Proteus mirabilis urease: transcriptional regulation by UreR

Abstract

Proteus mirabilis urease catalyzes the hydrolysis of urea, initiating the formation of urinary stones. The enzyme is critical for kidney colonization and the development of acute pyelonephritis. Urease is induced by urea and is not controlled by the nitrogen regulatory system (ntr) or catabolite repression. Purified whole-cell RNA from induced and uninduced cultures of P. mirabilis and Escherichia coli harboring cloned urease sequences was probed with a 4.2-kb BglI fragment from within the urease operon. Autoradiographs of slot blots demonstrated 4.2- and 5.8-fold increases, respectively, in urease-specific RNA upon induction with urea.
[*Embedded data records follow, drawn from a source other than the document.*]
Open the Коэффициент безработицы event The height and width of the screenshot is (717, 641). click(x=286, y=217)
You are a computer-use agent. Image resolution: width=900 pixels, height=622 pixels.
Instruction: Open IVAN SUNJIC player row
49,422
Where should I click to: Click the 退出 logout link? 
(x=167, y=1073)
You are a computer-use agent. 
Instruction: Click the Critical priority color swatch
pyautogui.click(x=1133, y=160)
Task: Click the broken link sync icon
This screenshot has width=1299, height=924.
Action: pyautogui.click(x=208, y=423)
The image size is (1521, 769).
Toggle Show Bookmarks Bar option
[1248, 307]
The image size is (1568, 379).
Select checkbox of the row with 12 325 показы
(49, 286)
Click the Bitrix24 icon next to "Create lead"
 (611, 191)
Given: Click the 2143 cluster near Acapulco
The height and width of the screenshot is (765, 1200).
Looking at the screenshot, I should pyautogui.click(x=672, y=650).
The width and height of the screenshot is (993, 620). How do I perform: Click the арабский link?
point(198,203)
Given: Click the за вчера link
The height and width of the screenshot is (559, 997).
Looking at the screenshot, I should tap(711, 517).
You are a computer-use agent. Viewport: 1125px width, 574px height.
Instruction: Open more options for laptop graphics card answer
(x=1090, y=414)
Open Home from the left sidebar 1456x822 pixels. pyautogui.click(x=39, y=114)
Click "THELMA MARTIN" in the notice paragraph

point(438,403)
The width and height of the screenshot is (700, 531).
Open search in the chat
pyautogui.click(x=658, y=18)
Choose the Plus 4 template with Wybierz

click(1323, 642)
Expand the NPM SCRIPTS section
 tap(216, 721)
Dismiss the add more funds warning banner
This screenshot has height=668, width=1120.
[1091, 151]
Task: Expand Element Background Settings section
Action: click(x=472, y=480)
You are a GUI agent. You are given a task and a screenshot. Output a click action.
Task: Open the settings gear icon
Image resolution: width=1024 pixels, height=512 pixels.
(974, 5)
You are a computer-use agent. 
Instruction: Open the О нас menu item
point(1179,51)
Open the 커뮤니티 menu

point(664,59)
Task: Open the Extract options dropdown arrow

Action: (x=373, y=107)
Structural and accessory genes necessary for urease activity, ureD, A, B, C, E, and F, were previously cloned and sequenced (B. D. Jones and H. L. T. Mobley, J. Bacteriol. 171:6414-6422, 1989). A 1.2-kb EcoRV-BamHI restriction fragment upstream of these sequences confers inducibility upon the operon in trans. Nucleotide sequencing of this fragment revealed a single open reading frame of 882 nucleotides, designated ureR, which is transcribed in the direction opposite that of the urease structural and accessory genes and encodes a 293-amino-acid polypeptide predicted to be 33,415 Da in size. Autoradiographs of sodium dodecyl sulfate-polyacrylamide gels of [35S]methionine-labeled polypeptides obtained by in vitro transcription-translation of the PCR fragments carrying only ureR yielded a single band with an apparent molecular size of 32 kDa. Fragments carrying an in-frame deletion within ureR synthesized a truncated product. The predicted UreR amino acid sequence contains a potential helix-turn-helix motif and an associated AraC family signature and is similar to that predicted for a number of DNA-binding proteins, including E. coli proteins that regulate acid phosphatase synthesis (AppY), porin synthesis (EnvY), and rhamnose utilization (RhaR). These data suggest that UreR governs the inducibility of P. mirabilis urease.